Ticket #321 (closed defect: fixed)

Opened 12 years ago

Last modified 12 years ago

Windows: SpeechSubmission app for German - umlauts not displaying properly

Reported by: kmaclean Owned by: kmaclean
Priority: major Milestone: SpeechSubmission 0.1.8
Component: SpeechSubmission Version: SpeechSubmission0.1.2
Keywords: Cc:

Description

message from Robin:

By the way when I look at the German read page there are a lot of strange symbols in sentences. This happens when there should be letters like ä ü etc. I don't know what causes this, but I am working on a fairly standard Windows installation, so I am probably not alone.

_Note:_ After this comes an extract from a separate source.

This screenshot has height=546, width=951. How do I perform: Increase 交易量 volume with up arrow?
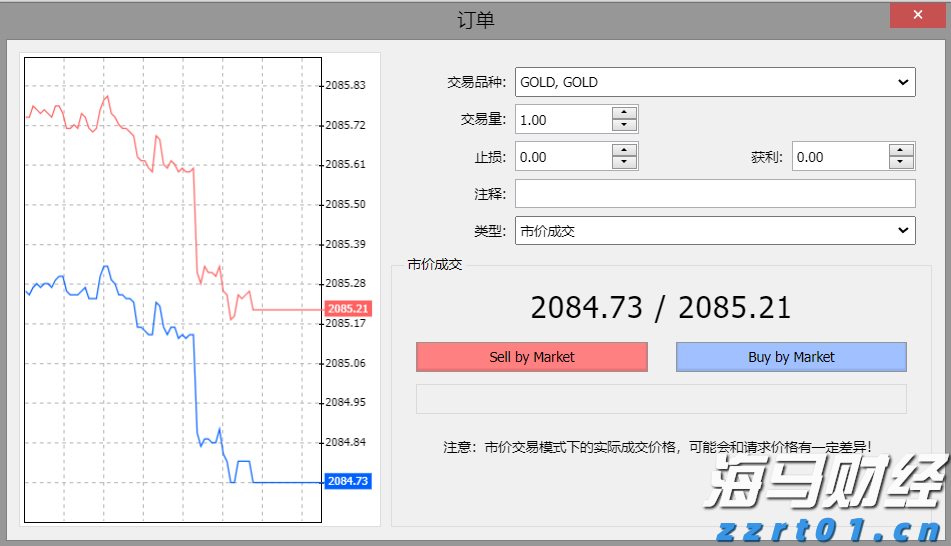[x=625, y=113]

Actually Dutch uses letters like that as well. Though not as often as German and I have avoided them until now in the prompts, because in our dictionary there are not so many of them (might be because of similar reasons).

Change History

comment:1 Changed 12 years ago by kmaclean

  • Summary changed from German read page there are a lot of Windows: German read page has strange symbols in sentences to German read page there are a lot of Windows: SpeechSubmission app for German umlauts not displaying properly

This does not occur in Linux - umlaut display correctly in Fedora Core 6

Recorded a test and the prompts that are included in the zip file display properly. So it must be in the JLabel code used to display the prompt text on the screen:

// 		############ Prompt1 ####################################        
        JPanel prompt1Panel = new JPanel(); 
        prompt1Panel.setLayout(new FlowLayout(FlowLayout.RIGHT)); 
        JPanel prompt1InnerPanel = new JPanel();
        prompt1InnerPanel.setBorder(BorderFactory.createLineBorder (voxforgeColour, 1));
        prompt1InnerPanel.add(new JLabel(this.prompt1));
        prompt1Panel.add(prompt1InnerPanel);
        play1 = addButton(playButton, prompt1Panel, false);
        play1.setSize(10,10);
        capt1 = addButton(recordButton, prompt1Panel, true);
        prompts.add(prompt1Panel);

comment:3 Changed 12 years ago by kmaclean

workaround might be to hard code the prompts in the code rather than read it from a file.

comment:4 Changed 12 years ago by kmaclean

from jGuru:

The default encoding used by locale/encoding sensitive API in the Java libraries is determined by the System property "file.encoding". This system property is initialized by the JVM startup code after querying the underlying native operating system. For example on my English USA NT box it is initialized to:

Cp1252

It is generally recommended that you do not modify it. However if you know what you are doing you could override the system property either on the command line using the -

java -Dfile.encoding=...

syntax or programmatically at startup.

Here is the reference URL for supported encodings -

You may also find Sun's online tutorial helpful:

comment:5 Changed 12 years ago by kmaclean

  • Summary changed from German read page there are a lot of Windows: SpeechSubmission app for German umlauts not displaying properly to Windows: SpeechSubmission app for German umlauts not displaying properly

comment:6 Changed 12 years ago by kmaclean

  • Summary changed from Windows: SpeechSubmission app for German umlauts not displaying properly to Windows: SpeechSubmission app for German - umlauts not displaying properly

comment:7 Changed 12 years ago by kmaclean

[Attesoro http://attesoro.org/] - A free, open source, translation editor for Java programs.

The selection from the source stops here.